- Opening Delimiter -

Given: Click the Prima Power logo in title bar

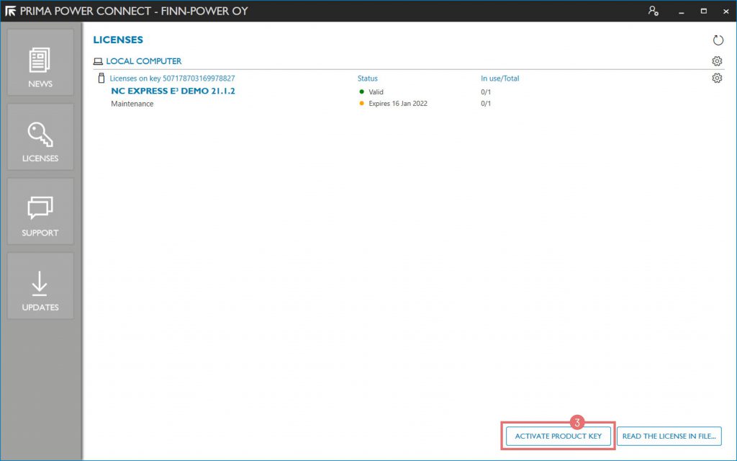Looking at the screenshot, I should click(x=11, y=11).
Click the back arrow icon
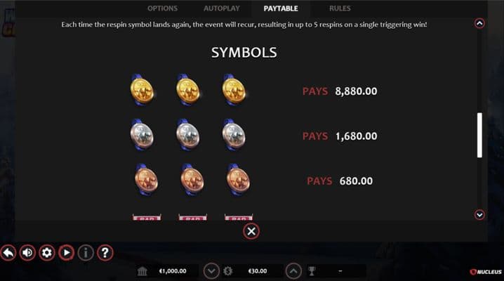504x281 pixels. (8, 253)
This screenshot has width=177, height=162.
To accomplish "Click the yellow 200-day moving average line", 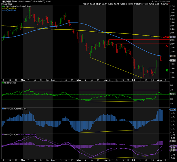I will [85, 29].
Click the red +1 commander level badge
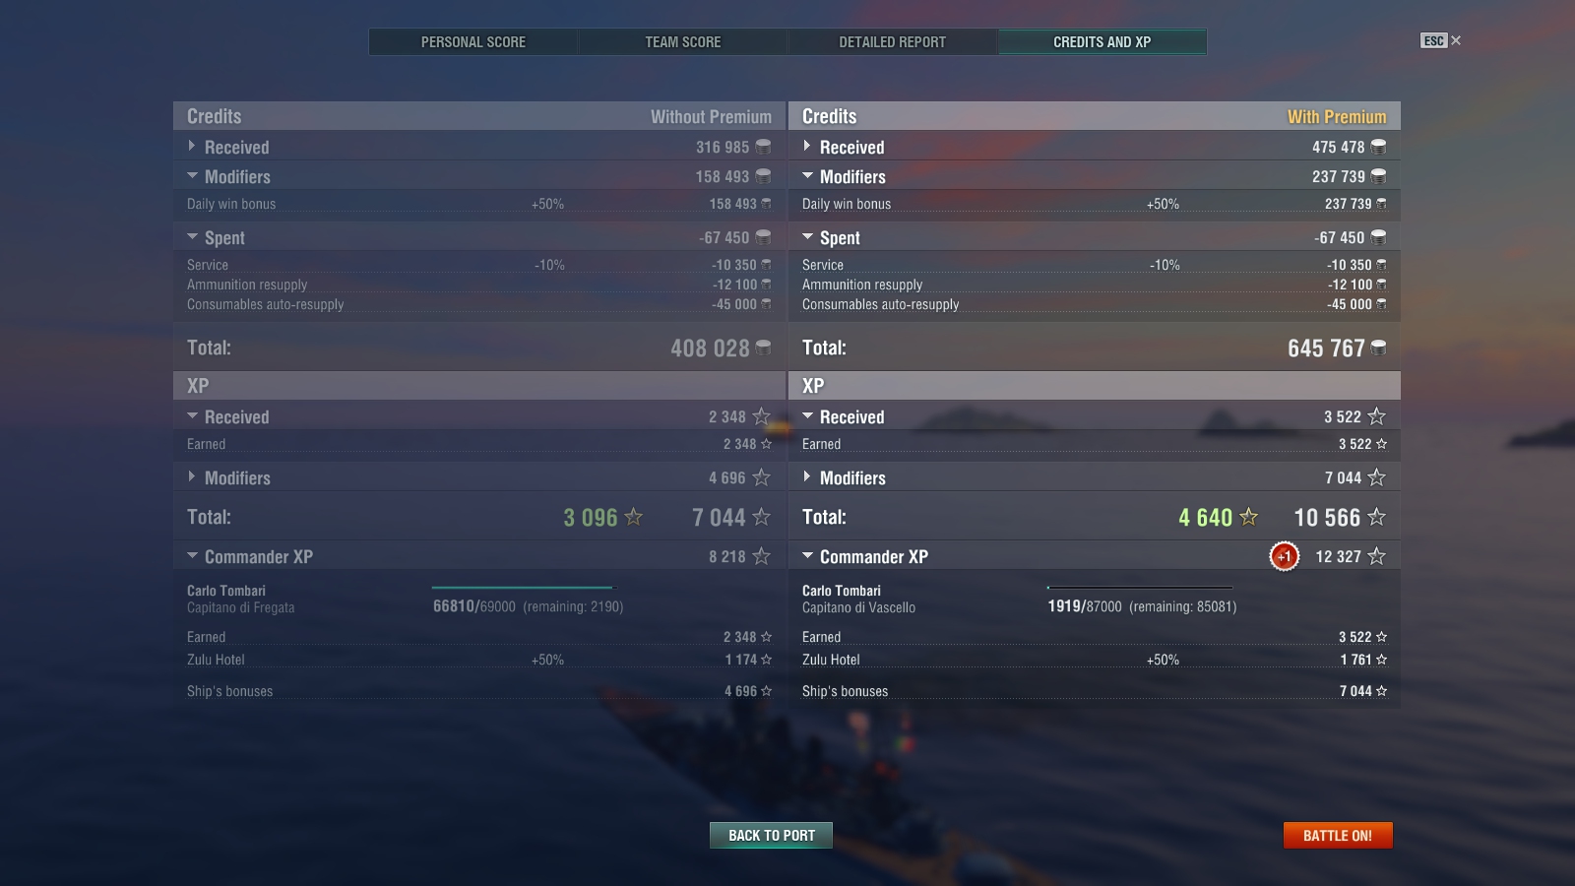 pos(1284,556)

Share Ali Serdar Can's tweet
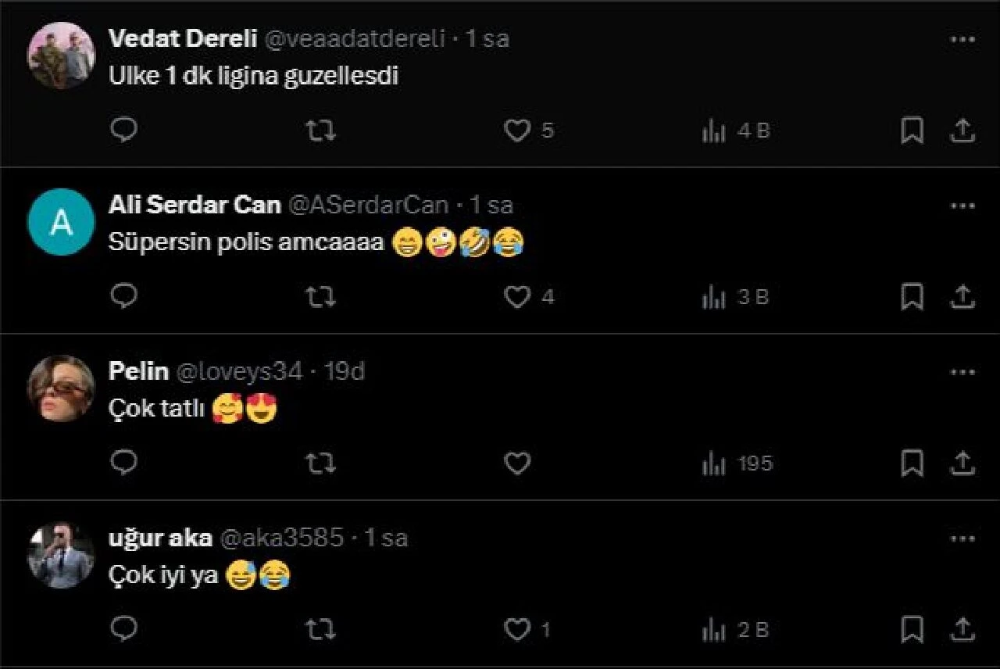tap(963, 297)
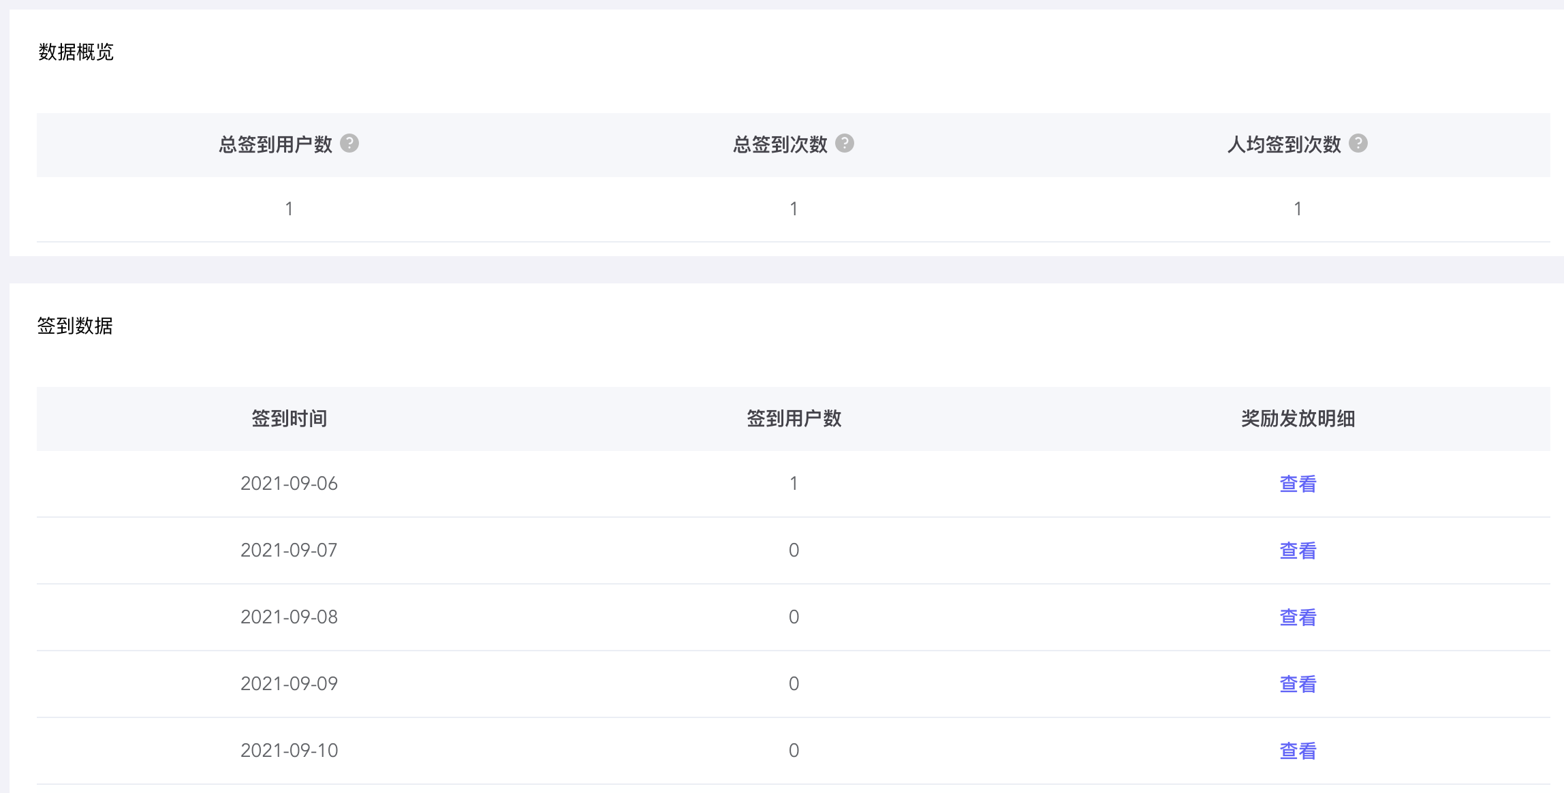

- Closing Delimiter -

Omitting all pictures, restate word for word the lines from the one containing "Click the red +1 commander level badge" through the last line of the data.

Click the red +1 commander level badge
 pos(1284,556)

Share Ali Serdar Can's tweet
tap(963, 297)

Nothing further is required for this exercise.